Per i primi secoli della storia della Chiesa le comunità cristiane erano costituite da queste famiglie-chiese che si riunivano per la preghiera, l’ascolto della Parola, la catechesi e per celebrare l’Eucaristia.
Solo nel secolo IV, quando la Chiesa ha potuto professare liberamente la propria fede, i cristiani, accanto alla loro vita comunitaria che continuava ad essere vissuta nelle case, hanno cominciato a costruire degli edifici (le basiliche) per contenere la “grande famiglia” ecclesiale che voleva stare insieme nello stesso luogo per la mensa eucaristica domenicale.

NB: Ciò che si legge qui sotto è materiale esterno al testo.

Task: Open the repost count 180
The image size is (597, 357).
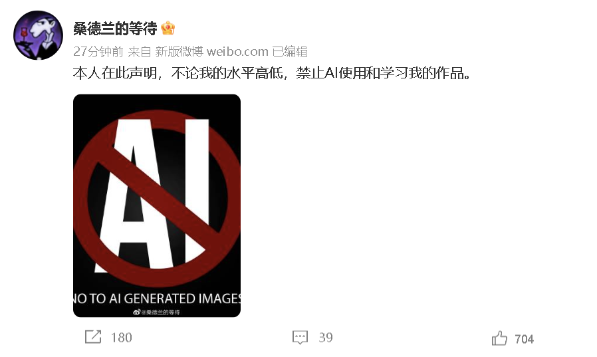Action: point(122,338)
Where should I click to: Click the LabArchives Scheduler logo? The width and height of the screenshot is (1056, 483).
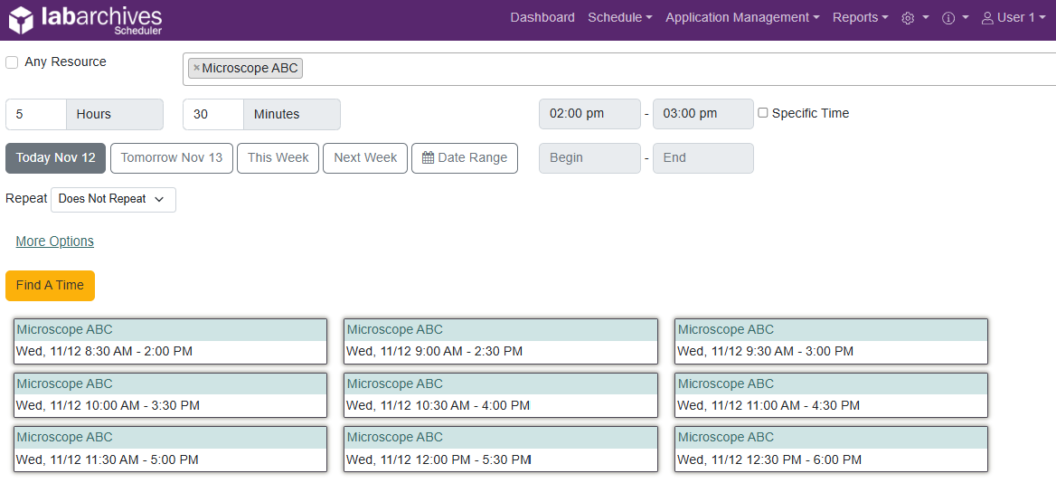coord(86,19)
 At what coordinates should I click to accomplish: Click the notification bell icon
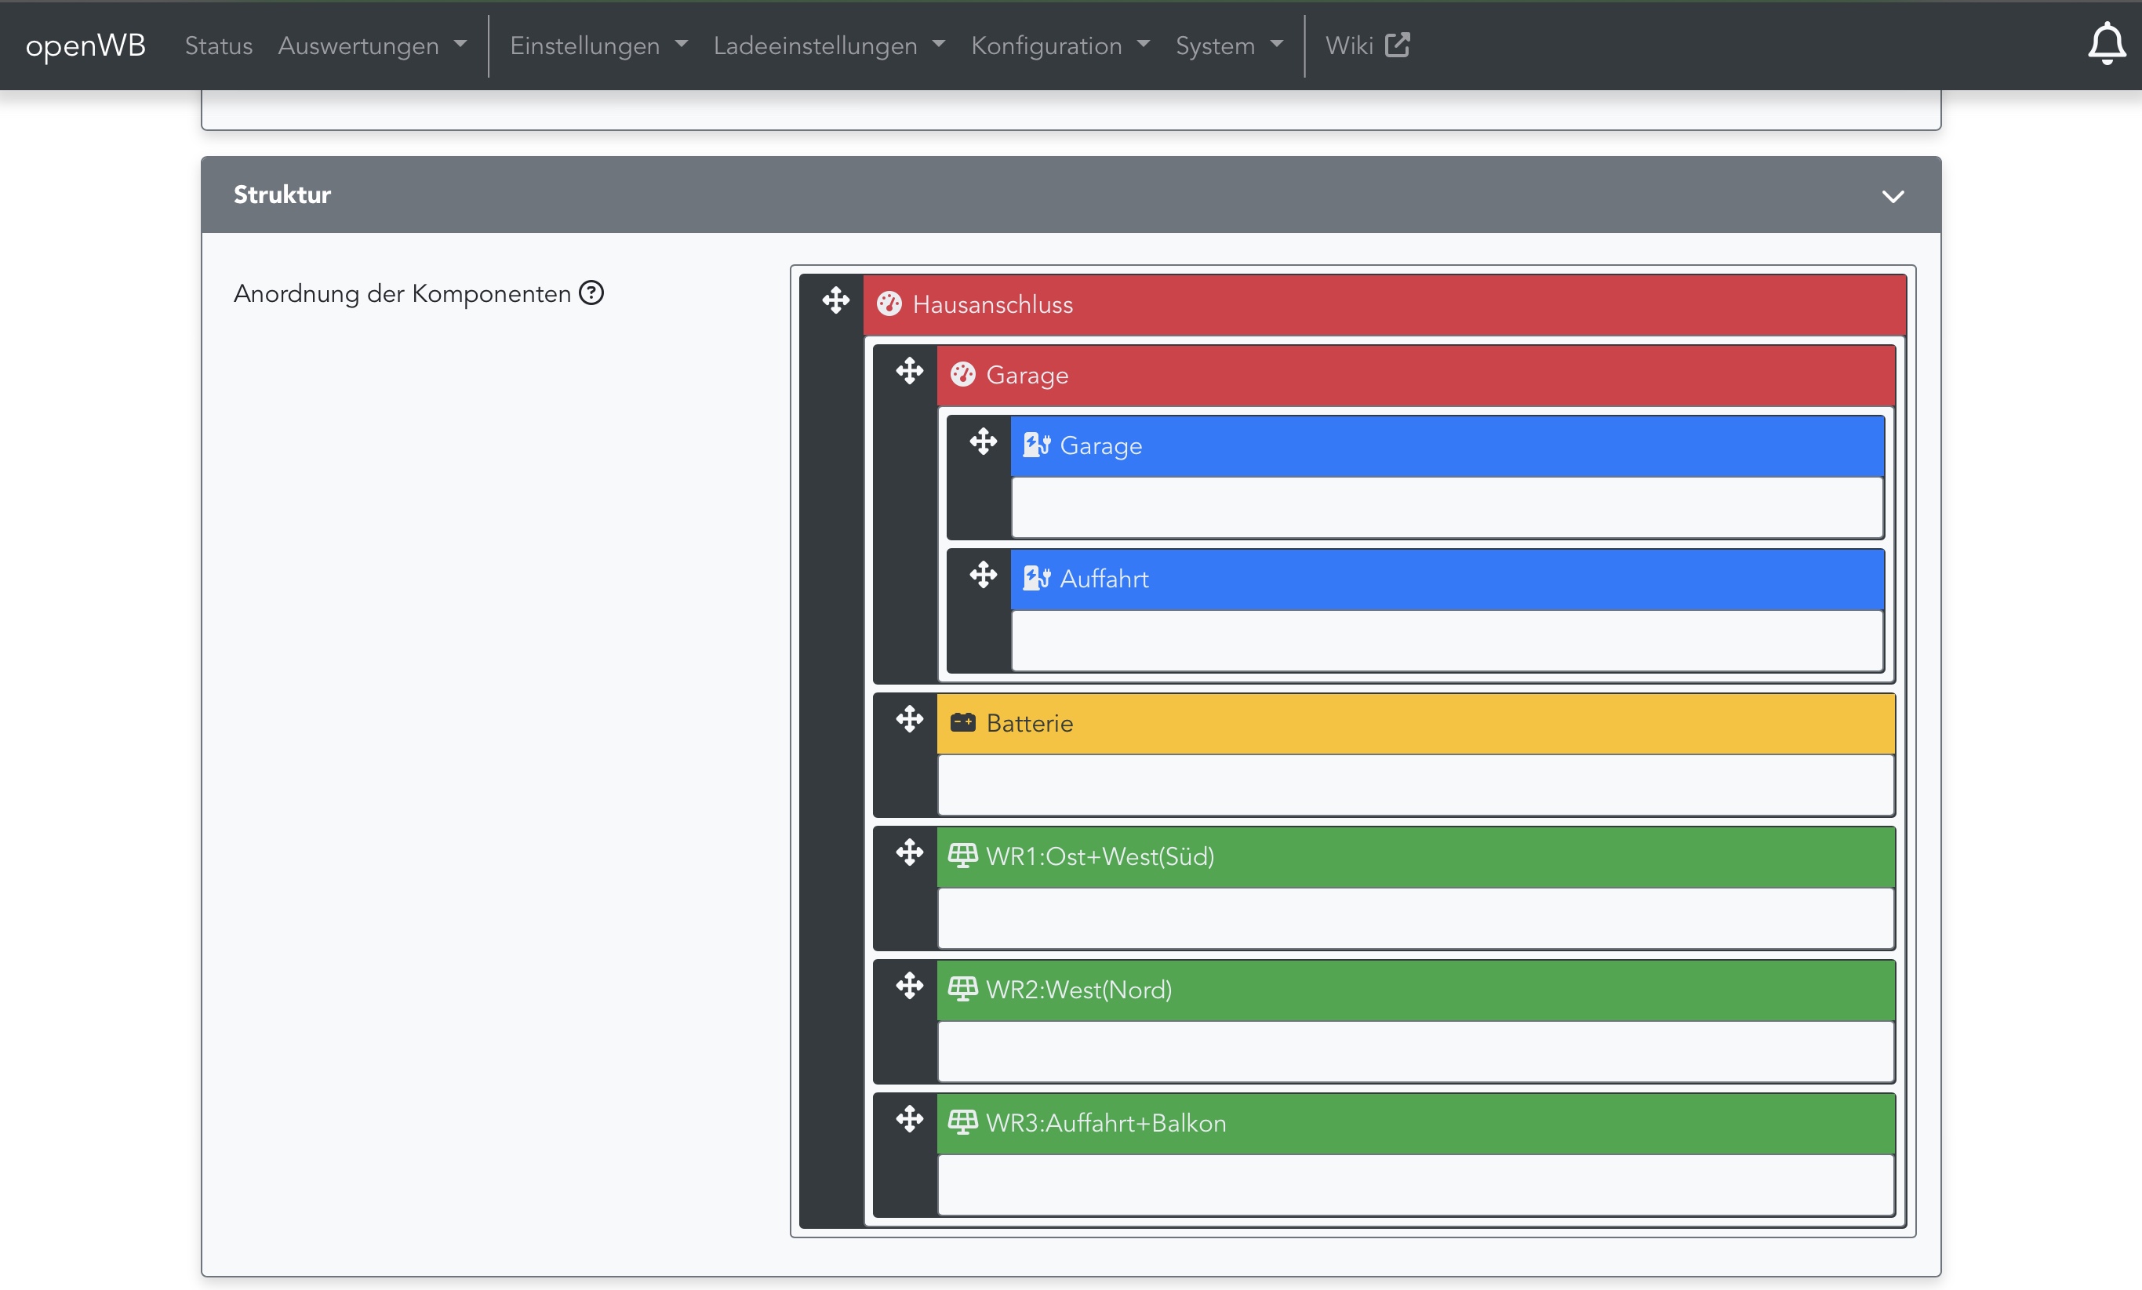point(2105,43)
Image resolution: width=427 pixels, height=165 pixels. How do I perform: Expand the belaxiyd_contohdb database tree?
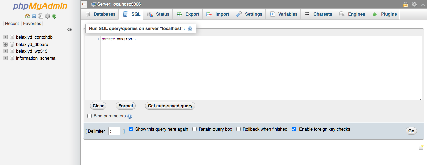[5, 37]
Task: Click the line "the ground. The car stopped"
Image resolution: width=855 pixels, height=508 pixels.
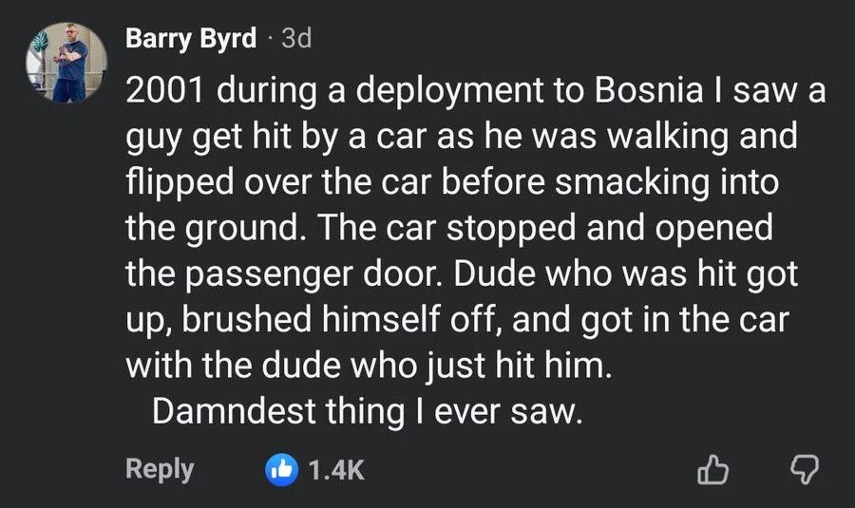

E’ molto interessante comunque notare che gli architetti cristiani, pur di mantenere il senso di una famiglia che si ritrova nella stanza da pranzo della propria casa, non si sono ispirati ai templi pagani (esternamente maestosi, ma all’interno, dove si custodiva la statua della divinità, erano molto angusti), ma alle basiliche che erano allora gli edifici pubblici più spaziosi.